* **Page extract**:
Sunday, December 23, 2012
Marijuana officially legal but States Await Feds' Reaction
Marijuana stores in Colorado and Washington won't be open for at least a year, but new laws legalizing the drug took full effect in both states this month. Washington's Initiative 502 kicked in on Dec. 5, sparking a midnight gathering of marijuana enthusiasts near Seattle's Space Needle to celebrate the occasion. Colorado Governor John Hickenlooper formalized Amendment 64 into his state's constitution just days later.
The Department of Justice could file a suit to enjoin the state laws, but that would be a bold attempt to subvert the will of the people, and there's no guarantee the suit would succeed. They could also try using civil asset forfeiture laws to seize cash, property and marijuana from the new dispensaries, which has been their primary tactic against medical marijuana dispensaries. They could even arrest the state employees who will oversee marijuana regulations, as U.S. Attorneys Mike Ormsby and Jenny Durkan threatened to do last year when Washington Gov. Christine Gregoire sought guidance with the state's proposed medical marijuana law.
But Paul Armentano, Deputy Director of the National Organization for the Reform of Marijuana Laws (NORML), is hopeful that the Obama administration will do none of the above.
"The federal government has been using most of its resources in places with less restrictive marijuana regulations, like California and Montana," Armentano said. "Compare that to a state like Colorado, which has more regulations and has largely been left alone."
Marijuana cultivation and commerce will be tightly controlled in Colorado and Washington, so the federal government may give them some leeway to experiment. But the states are also expected to make big bucks from marijuana sales, and U.S. Attorneys have previously cited the potential for profit as a key motivator in their war against all pot, medical or otherwise.
And while it's true that Colorado has attracted less federal attention than California, which has taken the brunt of the U.S. Attorneys' asset forfeiture campaign, Colorado dispensaries haven't been completely immune. By threatening their landlords, U.S. Attorney John Walsh shut down 57 Colorado dispensaries this year without filing a single criminal charge. In Oregon, where marijuana legalization was rejected by 53 percent of voters in November, federal authorities have seized more than $255,000 in cash and six properties in the last 15 months.

* **Exercise brief**: Write the next part of the article on marijuana legalization in Colorado and Washington, picking up after its last paragraph. The items that follow come from a separate source and have nothing to do with the article on marijuana legalization.

* **Data records**:
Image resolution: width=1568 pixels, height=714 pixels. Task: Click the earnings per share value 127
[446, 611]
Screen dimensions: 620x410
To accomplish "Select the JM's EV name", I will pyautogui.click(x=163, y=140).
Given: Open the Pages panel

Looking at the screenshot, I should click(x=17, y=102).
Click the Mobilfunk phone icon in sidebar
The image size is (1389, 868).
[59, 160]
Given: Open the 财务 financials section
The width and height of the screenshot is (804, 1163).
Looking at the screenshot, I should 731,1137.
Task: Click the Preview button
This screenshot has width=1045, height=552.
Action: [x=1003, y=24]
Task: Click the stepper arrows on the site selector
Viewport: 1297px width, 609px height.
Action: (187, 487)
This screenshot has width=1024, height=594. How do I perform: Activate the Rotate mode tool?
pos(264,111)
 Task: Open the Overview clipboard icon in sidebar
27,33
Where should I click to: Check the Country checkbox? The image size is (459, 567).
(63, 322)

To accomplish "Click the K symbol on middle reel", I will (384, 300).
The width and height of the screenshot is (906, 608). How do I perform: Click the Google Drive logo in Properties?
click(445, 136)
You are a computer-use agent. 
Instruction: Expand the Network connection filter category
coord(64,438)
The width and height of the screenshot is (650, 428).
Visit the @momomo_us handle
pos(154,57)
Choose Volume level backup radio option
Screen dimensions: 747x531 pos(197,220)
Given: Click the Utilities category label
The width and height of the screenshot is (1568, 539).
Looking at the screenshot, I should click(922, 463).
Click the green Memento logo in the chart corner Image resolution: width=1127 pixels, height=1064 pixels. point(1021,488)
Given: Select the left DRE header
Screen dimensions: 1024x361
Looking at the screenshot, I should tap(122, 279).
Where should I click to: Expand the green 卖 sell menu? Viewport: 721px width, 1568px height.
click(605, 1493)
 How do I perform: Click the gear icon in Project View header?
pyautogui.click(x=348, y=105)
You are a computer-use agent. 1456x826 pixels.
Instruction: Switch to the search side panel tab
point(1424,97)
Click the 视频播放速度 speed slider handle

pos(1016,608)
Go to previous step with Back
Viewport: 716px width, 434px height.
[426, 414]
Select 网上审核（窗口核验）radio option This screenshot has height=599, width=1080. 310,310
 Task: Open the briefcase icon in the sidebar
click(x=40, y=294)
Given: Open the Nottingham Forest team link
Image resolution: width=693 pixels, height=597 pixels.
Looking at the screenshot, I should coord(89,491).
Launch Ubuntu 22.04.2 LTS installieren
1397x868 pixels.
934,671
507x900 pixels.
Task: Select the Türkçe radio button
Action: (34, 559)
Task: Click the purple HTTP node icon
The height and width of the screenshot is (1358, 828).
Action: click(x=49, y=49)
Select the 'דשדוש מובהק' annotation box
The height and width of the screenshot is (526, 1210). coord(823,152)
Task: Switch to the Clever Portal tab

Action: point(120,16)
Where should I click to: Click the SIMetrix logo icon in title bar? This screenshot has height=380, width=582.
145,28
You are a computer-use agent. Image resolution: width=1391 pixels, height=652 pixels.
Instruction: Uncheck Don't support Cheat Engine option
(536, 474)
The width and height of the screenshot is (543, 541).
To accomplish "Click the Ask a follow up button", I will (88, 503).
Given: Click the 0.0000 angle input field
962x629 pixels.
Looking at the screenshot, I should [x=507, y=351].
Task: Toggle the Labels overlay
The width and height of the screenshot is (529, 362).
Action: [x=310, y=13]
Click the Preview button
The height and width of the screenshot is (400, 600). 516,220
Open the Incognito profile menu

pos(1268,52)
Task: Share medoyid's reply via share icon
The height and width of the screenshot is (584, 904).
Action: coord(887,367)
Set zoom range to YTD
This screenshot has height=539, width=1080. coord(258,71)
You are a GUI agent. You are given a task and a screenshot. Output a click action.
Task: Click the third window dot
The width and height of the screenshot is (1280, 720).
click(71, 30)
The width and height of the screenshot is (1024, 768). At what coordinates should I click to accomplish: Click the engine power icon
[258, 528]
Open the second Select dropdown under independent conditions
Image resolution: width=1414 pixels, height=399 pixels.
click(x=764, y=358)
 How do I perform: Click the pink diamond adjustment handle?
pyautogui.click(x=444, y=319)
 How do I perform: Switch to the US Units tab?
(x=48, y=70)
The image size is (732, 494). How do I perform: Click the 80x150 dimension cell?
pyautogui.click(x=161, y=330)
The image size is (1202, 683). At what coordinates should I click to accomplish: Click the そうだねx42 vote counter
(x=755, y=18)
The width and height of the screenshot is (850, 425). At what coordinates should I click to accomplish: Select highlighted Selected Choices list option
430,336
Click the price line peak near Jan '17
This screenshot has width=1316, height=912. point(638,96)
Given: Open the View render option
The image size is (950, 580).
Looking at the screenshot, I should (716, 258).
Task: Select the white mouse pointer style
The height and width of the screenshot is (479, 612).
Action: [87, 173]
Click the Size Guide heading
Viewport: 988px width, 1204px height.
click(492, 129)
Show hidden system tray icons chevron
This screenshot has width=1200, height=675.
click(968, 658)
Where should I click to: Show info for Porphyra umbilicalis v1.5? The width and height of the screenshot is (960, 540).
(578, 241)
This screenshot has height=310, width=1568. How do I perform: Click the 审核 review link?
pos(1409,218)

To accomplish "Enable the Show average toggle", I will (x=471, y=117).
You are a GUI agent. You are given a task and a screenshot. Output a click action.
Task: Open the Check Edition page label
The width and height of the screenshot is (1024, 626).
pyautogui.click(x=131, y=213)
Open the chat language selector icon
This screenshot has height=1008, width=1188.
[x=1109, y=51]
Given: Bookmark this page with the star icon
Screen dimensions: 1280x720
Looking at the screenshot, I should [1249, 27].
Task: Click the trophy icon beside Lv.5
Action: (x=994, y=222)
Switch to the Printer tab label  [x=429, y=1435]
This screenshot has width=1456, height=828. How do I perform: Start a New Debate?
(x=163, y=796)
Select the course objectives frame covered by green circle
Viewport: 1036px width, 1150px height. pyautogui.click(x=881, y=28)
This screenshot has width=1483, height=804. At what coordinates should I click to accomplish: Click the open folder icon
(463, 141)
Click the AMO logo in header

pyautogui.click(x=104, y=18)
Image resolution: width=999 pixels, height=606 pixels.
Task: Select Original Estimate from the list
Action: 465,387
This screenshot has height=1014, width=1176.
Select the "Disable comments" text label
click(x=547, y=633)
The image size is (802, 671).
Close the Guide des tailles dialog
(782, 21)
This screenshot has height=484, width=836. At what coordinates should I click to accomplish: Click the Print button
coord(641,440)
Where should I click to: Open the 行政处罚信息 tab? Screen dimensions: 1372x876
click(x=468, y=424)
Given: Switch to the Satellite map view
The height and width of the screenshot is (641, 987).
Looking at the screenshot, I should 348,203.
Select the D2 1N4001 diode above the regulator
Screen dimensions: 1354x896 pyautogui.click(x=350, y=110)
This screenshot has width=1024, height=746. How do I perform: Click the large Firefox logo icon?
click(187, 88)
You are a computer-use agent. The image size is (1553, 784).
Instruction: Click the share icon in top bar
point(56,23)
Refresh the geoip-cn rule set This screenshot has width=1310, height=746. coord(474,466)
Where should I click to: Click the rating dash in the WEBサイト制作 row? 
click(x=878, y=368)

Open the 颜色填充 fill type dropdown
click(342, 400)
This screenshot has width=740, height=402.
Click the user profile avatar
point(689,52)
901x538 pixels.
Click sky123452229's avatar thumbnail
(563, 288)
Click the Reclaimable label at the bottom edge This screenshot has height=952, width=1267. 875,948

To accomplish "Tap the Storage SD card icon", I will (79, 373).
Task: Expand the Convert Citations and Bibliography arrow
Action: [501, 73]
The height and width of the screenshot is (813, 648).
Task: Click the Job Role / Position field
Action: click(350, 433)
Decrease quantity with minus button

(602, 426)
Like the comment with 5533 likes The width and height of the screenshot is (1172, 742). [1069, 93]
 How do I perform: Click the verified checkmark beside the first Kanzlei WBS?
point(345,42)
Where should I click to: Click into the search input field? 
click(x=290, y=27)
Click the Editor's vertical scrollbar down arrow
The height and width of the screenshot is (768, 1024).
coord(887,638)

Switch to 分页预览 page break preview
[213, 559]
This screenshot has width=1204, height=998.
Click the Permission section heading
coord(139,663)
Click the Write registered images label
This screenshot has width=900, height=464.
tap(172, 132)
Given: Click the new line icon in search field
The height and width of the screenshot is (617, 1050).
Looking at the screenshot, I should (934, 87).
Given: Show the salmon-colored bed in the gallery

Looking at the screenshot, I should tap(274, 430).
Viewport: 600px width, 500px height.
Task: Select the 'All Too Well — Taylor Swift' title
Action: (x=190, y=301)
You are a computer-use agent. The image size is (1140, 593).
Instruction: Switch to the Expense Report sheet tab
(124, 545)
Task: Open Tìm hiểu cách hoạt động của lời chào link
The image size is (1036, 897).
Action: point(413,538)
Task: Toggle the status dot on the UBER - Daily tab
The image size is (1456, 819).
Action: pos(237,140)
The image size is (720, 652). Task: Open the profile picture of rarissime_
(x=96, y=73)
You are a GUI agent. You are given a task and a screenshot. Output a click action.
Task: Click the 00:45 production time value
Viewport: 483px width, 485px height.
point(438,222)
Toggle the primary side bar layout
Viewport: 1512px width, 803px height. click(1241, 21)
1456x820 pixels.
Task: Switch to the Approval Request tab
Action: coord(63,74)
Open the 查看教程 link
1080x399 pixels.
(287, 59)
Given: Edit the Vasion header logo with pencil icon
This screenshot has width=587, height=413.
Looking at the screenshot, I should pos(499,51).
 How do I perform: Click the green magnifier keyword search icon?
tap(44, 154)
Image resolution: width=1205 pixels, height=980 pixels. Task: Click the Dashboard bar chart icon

* **Answer to this task**:
Change Inside the Beltway
While marijuana laws in the states have changed dramatically in the last 15 years, attitudes on Capitol Hill have evolved at a slower pace. And until congress starts taking marijuana reform seriously, federal policy is unlikely to budge.
But with public support for legalization at an all-time high and two states openly revolting against prohibition, D.C. lawmakers may start coming around. A bipartisan group of U.S. congressmen introduced a bill last month that would amend the U.S. Controlled Substances Act to instruct the federal government not to interfere with state marijuana laws.
Medical Acceptance Still Growing
Even as the feds ponder their moves in the West, winds of change keep blowing in the East. New York legislators intend to introduce a medical marijuana bill in January, hoping to make New York the 19th medical marijuana state after Massachusetts voters legalized it in November.
In New Jersey, the state's first medical marijuana dispensary opened Dec. 6 following months of debate between marijuana advocates and Gov. Chris Christie. Christie inherited the law's implementation from the previous administration and complained that it was too lax to ward off federal intervention.
The most recent skirmish between Christie and marijuana advocates was over sales tax. Christie's administration chose to impose a 7 percent tax on medical marijuana sales, even though other pharmaceutical sales in the state are tax-exempt.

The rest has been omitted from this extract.